Shakespeare is a man of duality- actor and playwright, historian and creative writer, master of poet and prose. It is therefore fitting that this listing of the other aspects of the Stratfordian’s straddling nature top our charts at Number One.
Although Shakespeare is the quintessential Elizabethan poet, it is necessary to remember the bulk of his work occurred in the Jacobean era, thus making him master of two separate eras of classic English Literature.
Shakespeare has the remarkable distinction of being a playwright with two significant birthdays thanks to his birth before the adoption of the Gregorian Calendar. By the old Julian calendar, Shakespeare was born April 23, St. George’s Day. The Gregorian calendar turns his birthday to May 3, World Press Freedom day. Each is a fitting celebration for England’s greatest writer.
Shakespeare is widely regarded as the master of the sonnet, the quintessential love poem. Ever the iconoclast, his most memorable sonnets are ironic and depart from the high romantic ideal typifying the form.

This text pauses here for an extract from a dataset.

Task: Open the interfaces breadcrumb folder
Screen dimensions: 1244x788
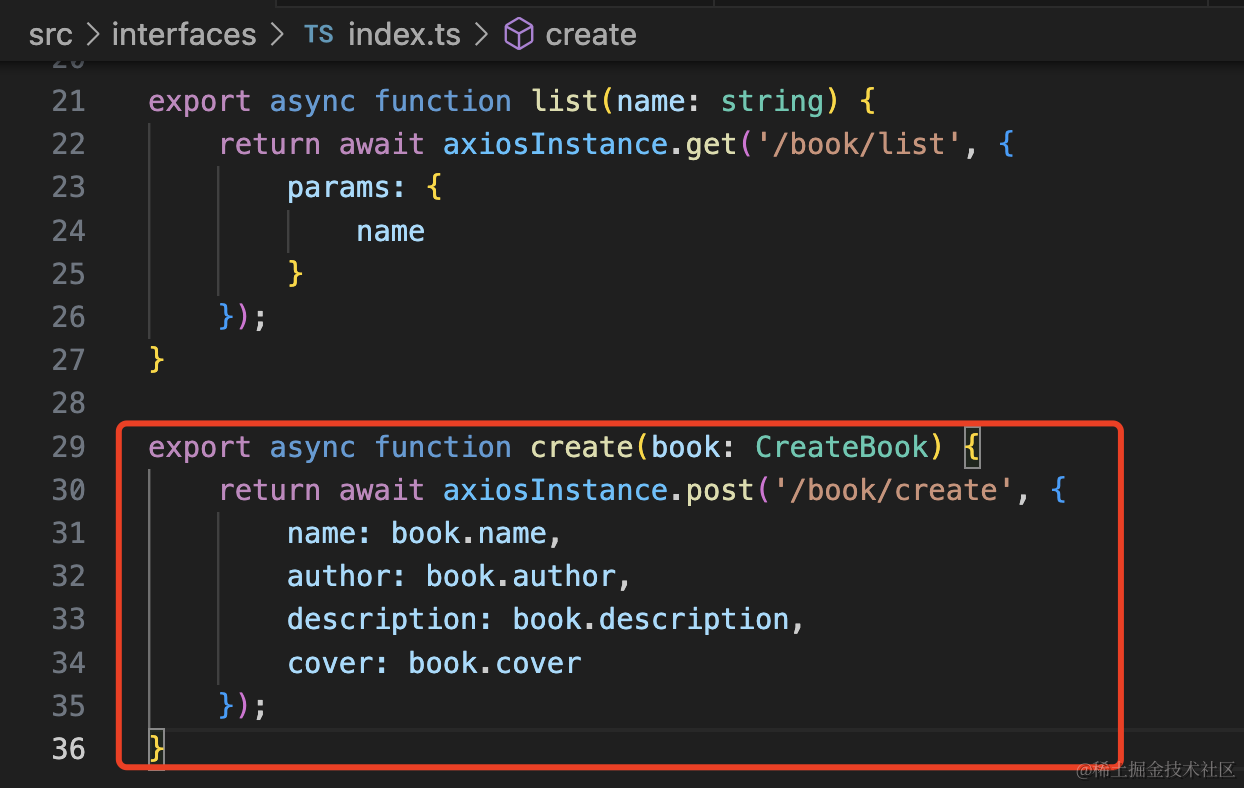Action: click(184, 35)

2035 words were first recorded by William Shakespeare, not necessarily proof he invented them, but certainly mastered them, including frugal, crucial and assassination. This is a stunning achievement of innovation from a man who is regarded as creator of iconic themes and subject matter.
Shakespeare’s wife, Anne Hathaway, is also a figure of duality. She is recorded as having two spellings of her name, Hathaway and Whateley, the second appearing on a marriage licence Shakespeare applied for in November. There is also some uncertainty as to her age- her tombstone records her as being aged sixty seven, but the contemporary engravings for number one and seven were extremely similar. This therefore casts doubt as to whether she was two years or six years older than her husband.